Once neatly packaged into a few channels, the ‘news’ is now easier to come by than ever before. As Jim Gaffigan tweeted, “I remember when ‘breaking news’ meant breaking news. Now it means please don’t change the channel.” It went from relative scarcity to abundance, and subsequently devaluation.
A willing culprit in this devaluation is the Internet. To some, it’s a black-market of cackling bloggers, cyber high-fiving over the death of newspapers and the infringement of copyright. To others, it represents an opportunity to prove to readers, advertisers and investors that newspaper sites can provide something more than just another free source of news.
One such opportunist is British newspaper (now news-site), The Guardian. Last month, after revelations that politicians were using public funds to service their lifestyles, the British government released over 700,000 MP expense documents. More than simply reporting the release and stand out examples, The Guardian created an application that allowed people to search through each claim, invoice and purchase order.
“If you find something which you think needs further attention, simply hit the button marked ‘investigate this!’ and we’ll take a closer look,” encouraged The Guardian.

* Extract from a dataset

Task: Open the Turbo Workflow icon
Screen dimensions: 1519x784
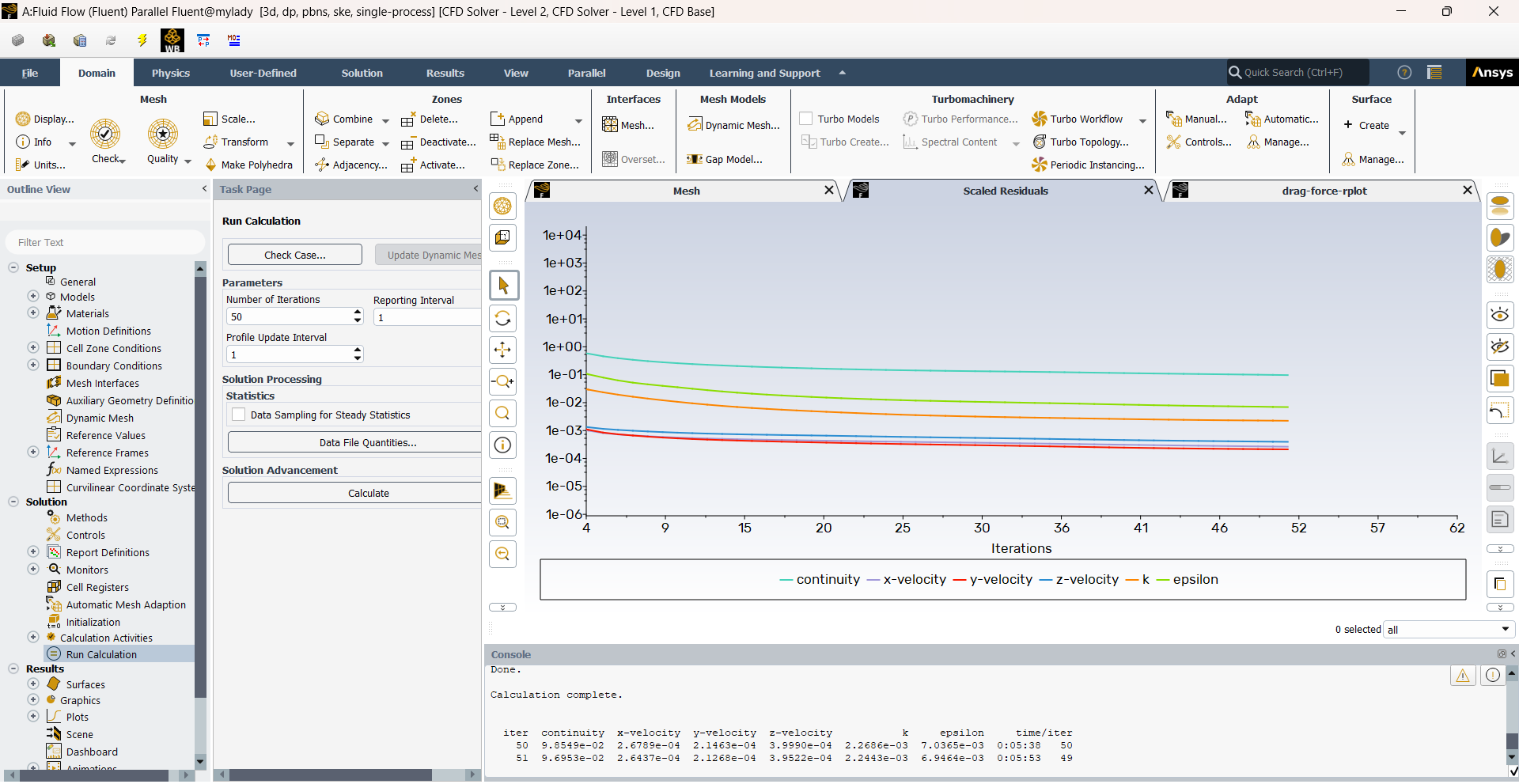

Within two days of going live, 97,466 documents were reviewed – the first major revelation being a £1000 claim for food by George Galloway. At the time of writing, a total 22,845 people had participated in the investigation.
The application is a shining example of what’s to come for news online. It turned readers into detectives, allowing them active participation in Britain’s biggest political scandal in the last decade. Who wouldn’t jump at the opportunity to exact hyper-local revenge on MPs running your electorate?
It was also a scalable news story.
Unlike a news article which quickly loses value as time goes on, this application provided an experience that could be lived and relived - separate to what’s going on in the news. The timeliness maxim of journalism is completely broken if you are doing more than just ‘informing’ readers. If, like the New York Times, the plan is to charge a monthly fee for content, then applications like this must become a feature of that cost to the consumer.
Monetizing experiences will be a big part of what’s to come. While everyone is saying that the Internet killed the news, it has in fact, given it a longer life cycle.
The 'news' can unfold across many different platforms, in many different forms. As we learn in Ivan's last post, the 'narrative' is often larger than the 'story.' Although, not everyone is clued into this perspective. The Guardian’s own Andrew Sparrow thought that the application would be a “bit of a non-event” after the crux of the story had hit the press days earlier. Sparrow’s hesitation is a dismissive wave of the hand at change, an inability to see an exciting range of potential value exchanges – from straight facts to non-linear experiences.